_Article_:
His most recent release, Cover 80’s, is a new twist on a record he put out in 2011 on his own Sneaky Recordings label,  in which he initially provided spare renditions of twelve of his favorite songs from the 1980’s, ranging from the “hits” like Tears For Fears’ “Shout” and Thompson Twins’ “Hold Me Now” to the more obscure numbers like The Cure’s “Kyoto Song” and “Stay” by The Blue Nile. To paraphrase the Depeche Mode cover that began the original record, the songs were “stripped” of their original (and at times heavy on the synthesizer) instrumentation and featured not much more than Duncan Sheik singing, with backing vocals from Rachel Yamagata and his previous female collaborator, Holly Brook (now known under the moniker Skylar Grey).

Duncan Sheik performs at Evanston's Space on 11-17-2012

Earlier last month Sheik released Covers 80’s Remixed, twelve reinterpretations by ten outside contributors (and two he remixed himself), in a different running order, which pile instrumentations, electronic effects and beats on top of those originally austere cover versions. So, it’s a re-re-interpretation, if you will.

He describes the original record, his seventh full-length release, as “An homage to some of the bands and artists that I listened to as a teenager when I was first starting to make music myself. A lot of them were my touchstones,” he says.

“It was also a way for me to create a set of material that I could sit down in someone’s living room and play that weren’t songs that I had written myself,” Sheik says. “Until recently my repertoire of other people’s music consisted of one Radiohead song and one Oasis song and then I was done, so I needed to . . . expand that.”

Sheik says that there was no story behind the selection of any of the songs in particular. “Other than they were songs that I loved as a teenager and they were songs I thought I could pull off and do justice to them as a singer, in my reimagining of them,” he says. “They were all just the things that were in my consciousness and meant something to me when I heard them.”

Covers 80’s in its original form was quite a revelation, focusing its spotlight on Sheik’s unaffected yet strangely affecting male lead vocal, that, despite a lack of melodramatic histrionics, still carries with it a deep emotional resonance. His lead vocals illuminate lyrical plots and subplots that might have gotten lost in a denser mix, and to many may have in the past, especially the conflicted voice of the narrator in “Hold Me Now” and the past tense of the narrator in the haunting “Love Vigilantes.” The same goes for the poignancy of the lyrics in Howard Jones’ “What Is Love?” and the cover that concludes the 2011 release, “Ghost In You,” originally done by Psychedelic Furs– once they are “stripped” of their 80’s synth-rock conventions, their wonderful and sometimes profound lyrics come to the fore.

“The next record that I’m currently writing is using a lot of sounds and textures that come from the electronic dance music world. [The remixes on Covers 80’s] were partly an experiment in dipping my feet into these different waters in music production and specifically in an electronic context,” he says.

Whereas before he has tended to “foreground acoustic instruments and orchestration,” now he’s “a little bit more interested in foregrounding the machine.”

_Short exercise_:
Could you copy the part of the Duncan Sheik article that begins at the words "Earlier last month" and stops after "if you will.", swapping "austere" for "sparse"? The items here have no connection to the Duncan Sheik article.

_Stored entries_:

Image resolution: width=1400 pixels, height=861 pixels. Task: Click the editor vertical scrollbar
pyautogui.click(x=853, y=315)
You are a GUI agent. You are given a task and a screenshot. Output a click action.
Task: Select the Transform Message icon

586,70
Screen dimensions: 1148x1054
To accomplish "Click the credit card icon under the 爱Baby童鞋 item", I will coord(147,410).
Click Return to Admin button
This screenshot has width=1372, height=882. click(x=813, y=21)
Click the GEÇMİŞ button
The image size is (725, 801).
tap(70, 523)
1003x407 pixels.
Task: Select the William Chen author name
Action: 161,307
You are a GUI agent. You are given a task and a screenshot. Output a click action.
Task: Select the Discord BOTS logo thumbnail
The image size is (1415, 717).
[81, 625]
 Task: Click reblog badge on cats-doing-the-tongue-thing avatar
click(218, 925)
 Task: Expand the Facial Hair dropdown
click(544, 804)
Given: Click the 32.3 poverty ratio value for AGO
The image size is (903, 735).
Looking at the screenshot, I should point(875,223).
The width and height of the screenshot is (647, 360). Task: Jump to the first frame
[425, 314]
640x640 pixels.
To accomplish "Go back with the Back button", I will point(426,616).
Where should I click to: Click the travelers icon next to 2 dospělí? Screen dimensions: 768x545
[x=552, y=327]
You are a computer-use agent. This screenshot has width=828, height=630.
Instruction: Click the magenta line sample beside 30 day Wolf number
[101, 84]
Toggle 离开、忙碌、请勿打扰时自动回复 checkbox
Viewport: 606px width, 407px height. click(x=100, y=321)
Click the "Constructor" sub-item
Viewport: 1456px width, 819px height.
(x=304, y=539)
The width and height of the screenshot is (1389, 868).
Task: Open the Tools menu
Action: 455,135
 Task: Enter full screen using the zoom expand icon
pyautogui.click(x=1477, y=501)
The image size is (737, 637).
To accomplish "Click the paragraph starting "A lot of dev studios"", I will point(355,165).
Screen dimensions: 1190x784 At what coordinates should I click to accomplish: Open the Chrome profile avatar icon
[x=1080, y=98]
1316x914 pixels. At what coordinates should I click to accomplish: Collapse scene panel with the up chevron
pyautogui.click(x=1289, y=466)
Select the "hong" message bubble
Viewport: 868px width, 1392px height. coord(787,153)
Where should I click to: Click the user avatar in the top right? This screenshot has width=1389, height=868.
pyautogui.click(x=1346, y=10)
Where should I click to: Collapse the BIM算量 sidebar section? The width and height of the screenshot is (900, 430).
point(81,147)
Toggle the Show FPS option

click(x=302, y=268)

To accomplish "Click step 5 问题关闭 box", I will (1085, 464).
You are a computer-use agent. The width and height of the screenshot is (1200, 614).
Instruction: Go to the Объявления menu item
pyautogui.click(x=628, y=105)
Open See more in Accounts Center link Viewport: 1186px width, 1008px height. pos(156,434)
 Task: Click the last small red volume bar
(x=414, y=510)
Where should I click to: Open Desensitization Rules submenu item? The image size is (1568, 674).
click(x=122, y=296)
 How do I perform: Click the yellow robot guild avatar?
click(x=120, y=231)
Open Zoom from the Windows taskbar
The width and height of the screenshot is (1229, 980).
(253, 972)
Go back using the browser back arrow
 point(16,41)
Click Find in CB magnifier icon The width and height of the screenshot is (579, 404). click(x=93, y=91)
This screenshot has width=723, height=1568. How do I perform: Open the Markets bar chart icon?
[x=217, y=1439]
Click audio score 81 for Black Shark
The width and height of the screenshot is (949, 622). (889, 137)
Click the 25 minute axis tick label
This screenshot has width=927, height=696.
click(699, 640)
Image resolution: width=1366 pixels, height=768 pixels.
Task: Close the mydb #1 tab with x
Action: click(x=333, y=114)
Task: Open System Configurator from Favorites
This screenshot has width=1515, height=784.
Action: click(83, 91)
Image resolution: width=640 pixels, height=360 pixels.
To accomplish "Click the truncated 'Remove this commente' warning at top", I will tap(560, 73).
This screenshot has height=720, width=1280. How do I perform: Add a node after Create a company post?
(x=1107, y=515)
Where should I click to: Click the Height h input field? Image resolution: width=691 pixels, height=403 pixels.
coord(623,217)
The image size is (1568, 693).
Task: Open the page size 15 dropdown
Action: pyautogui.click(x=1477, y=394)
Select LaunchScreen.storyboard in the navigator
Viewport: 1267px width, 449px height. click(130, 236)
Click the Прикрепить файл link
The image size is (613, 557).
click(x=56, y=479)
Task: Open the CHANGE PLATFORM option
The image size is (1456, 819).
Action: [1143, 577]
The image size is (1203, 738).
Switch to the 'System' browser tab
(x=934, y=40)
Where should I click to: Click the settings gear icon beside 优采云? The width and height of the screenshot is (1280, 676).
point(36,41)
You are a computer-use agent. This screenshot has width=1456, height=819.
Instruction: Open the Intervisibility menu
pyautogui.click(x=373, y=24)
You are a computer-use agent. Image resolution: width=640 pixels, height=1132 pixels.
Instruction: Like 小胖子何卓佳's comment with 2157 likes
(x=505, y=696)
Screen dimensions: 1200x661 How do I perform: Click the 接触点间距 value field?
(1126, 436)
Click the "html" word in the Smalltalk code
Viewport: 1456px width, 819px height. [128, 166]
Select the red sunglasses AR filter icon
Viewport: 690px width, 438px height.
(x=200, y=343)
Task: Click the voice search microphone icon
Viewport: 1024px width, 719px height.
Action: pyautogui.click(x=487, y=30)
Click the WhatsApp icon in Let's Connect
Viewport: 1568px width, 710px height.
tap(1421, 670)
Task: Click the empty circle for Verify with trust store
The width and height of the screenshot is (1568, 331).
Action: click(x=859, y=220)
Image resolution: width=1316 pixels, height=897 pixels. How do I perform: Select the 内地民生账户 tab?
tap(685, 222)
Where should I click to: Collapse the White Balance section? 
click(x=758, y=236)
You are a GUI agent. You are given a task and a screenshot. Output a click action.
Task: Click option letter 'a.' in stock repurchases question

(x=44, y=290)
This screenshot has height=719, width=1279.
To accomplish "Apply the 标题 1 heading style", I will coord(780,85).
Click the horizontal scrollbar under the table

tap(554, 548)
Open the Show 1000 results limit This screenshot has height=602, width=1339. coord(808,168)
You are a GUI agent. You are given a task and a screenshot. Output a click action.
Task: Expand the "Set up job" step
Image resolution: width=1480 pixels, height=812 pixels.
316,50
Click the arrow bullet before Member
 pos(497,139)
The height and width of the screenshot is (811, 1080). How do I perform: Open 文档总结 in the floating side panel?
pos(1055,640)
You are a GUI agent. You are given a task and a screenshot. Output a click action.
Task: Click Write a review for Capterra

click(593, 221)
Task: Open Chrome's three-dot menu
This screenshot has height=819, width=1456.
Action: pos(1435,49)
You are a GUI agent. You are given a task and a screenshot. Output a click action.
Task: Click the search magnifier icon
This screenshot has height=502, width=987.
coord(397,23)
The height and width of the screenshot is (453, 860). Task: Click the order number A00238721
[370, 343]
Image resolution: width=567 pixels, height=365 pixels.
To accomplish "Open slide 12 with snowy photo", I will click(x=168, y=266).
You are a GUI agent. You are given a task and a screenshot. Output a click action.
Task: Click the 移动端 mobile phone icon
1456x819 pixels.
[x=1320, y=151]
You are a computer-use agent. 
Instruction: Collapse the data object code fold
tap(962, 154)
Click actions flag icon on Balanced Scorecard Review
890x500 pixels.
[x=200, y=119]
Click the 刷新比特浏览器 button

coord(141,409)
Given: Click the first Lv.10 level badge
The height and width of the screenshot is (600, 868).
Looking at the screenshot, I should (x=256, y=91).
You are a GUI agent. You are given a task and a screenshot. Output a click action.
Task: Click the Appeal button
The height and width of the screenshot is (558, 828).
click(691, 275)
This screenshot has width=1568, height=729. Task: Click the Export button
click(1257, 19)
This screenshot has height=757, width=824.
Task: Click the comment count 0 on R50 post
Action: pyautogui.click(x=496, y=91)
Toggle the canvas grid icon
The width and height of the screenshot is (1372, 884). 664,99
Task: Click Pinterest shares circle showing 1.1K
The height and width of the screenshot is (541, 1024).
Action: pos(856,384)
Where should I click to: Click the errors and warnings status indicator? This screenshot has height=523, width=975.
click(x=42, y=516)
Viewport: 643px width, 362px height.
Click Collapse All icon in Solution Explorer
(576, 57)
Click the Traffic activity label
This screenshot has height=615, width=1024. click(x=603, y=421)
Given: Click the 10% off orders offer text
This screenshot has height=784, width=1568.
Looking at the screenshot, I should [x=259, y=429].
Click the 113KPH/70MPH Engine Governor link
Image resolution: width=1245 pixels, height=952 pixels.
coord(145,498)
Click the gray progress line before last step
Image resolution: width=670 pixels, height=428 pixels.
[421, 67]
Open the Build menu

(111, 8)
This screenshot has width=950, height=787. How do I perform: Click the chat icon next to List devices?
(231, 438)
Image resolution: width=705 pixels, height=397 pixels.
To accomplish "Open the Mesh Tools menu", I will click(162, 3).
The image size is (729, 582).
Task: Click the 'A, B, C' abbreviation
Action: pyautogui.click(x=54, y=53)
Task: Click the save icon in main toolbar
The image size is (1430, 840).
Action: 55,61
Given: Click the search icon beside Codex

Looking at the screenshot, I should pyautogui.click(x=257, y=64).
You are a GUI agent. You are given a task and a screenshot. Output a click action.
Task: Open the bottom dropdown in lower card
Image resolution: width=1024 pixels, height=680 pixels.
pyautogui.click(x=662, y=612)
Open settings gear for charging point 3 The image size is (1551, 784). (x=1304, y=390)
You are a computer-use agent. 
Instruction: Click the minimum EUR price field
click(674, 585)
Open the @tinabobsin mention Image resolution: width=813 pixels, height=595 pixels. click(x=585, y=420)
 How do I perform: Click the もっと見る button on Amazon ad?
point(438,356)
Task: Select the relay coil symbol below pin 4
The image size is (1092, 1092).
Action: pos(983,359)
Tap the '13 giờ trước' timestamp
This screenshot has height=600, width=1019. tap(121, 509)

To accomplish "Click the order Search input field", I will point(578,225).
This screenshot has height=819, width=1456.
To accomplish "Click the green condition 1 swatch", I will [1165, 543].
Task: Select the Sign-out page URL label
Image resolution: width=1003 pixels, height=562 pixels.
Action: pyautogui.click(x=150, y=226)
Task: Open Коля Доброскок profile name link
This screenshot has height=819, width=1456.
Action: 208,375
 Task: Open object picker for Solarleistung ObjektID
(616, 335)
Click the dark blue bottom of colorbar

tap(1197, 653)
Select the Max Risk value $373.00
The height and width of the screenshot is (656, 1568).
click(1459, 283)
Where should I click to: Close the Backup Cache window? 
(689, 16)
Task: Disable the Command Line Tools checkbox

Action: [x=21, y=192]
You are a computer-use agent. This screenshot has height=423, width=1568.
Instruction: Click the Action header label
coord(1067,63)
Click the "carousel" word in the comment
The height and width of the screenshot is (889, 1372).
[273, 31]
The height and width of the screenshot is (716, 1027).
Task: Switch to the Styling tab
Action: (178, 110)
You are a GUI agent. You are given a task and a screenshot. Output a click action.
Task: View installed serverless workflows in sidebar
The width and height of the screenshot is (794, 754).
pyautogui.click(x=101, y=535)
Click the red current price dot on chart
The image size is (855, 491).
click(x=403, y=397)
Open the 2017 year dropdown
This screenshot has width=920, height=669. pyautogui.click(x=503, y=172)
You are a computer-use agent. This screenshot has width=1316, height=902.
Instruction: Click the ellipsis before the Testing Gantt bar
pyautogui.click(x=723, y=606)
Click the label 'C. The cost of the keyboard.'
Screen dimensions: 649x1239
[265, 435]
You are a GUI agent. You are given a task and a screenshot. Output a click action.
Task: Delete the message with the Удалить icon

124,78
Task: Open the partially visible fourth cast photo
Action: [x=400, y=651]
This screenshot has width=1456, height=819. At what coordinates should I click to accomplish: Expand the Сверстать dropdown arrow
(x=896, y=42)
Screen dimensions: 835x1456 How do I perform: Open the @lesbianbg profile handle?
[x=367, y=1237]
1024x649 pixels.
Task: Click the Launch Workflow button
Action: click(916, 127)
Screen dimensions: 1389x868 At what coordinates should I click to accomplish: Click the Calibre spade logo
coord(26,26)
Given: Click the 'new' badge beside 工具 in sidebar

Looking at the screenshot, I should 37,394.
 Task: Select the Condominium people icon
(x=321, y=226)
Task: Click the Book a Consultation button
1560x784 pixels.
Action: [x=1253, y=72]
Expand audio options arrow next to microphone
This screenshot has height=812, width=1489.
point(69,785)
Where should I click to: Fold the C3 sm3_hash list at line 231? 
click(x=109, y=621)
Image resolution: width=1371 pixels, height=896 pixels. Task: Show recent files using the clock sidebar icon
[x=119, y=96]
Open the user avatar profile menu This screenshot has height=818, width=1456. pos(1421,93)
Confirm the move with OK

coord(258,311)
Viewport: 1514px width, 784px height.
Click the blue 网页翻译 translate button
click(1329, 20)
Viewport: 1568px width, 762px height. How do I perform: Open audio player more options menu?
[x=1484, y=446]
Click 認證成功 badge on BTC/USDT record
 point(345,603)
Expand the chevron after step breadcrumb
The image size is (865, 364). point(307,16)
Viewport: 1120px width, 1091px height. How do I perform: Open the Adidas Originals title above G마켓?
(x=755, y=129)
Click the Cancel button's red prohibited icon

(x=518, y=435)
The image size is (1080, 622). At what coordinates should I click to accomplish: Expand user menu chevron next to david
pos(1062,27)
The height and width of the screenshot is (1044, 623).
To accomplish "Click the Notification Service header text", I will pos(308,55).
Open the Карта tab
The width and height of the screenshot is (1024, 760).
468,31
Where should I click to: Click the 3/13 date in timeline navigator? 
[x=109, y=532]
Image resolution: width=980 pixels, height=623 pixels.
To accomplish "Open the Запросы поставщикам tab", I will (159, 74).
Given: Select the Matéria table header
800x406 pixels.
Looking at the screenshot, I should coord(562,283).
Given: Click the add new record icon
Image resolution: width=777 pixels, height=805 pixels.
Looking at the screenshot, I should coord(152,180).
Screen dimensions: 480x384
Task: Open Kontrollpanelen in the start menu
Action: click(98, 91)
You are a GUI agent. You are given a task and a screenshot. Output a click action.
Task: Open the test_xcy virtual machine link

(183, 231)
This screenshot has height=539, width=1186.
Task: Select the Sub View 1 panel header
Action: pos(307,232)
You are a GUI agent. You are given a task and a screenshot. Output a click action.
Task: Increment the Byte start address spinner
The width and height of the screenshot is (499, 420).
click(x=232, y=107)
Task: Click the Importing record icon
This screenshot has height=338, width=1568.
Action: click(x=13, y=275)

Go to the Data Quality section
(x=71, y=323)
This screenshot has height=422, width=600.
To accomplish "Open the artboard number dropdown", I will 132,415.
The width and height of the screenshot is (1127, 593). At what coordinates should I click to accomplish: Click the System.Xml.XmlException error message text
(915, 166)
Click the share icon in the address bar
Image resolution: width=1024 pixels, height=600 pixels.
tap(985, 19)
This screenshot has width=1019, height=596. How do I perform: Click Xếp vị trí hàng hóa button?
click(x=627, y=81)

_Response for this exercise_:
Earlier last month Sheik released Covers 80’s Remixed, twelve reinterpretations by ten outside contributors (and two he remixed himself), in a different running order, which pile instrumentations, electronic effects and beats on top of those originally sparse cover versions. So, it’s a re-re-interpretation, if you will.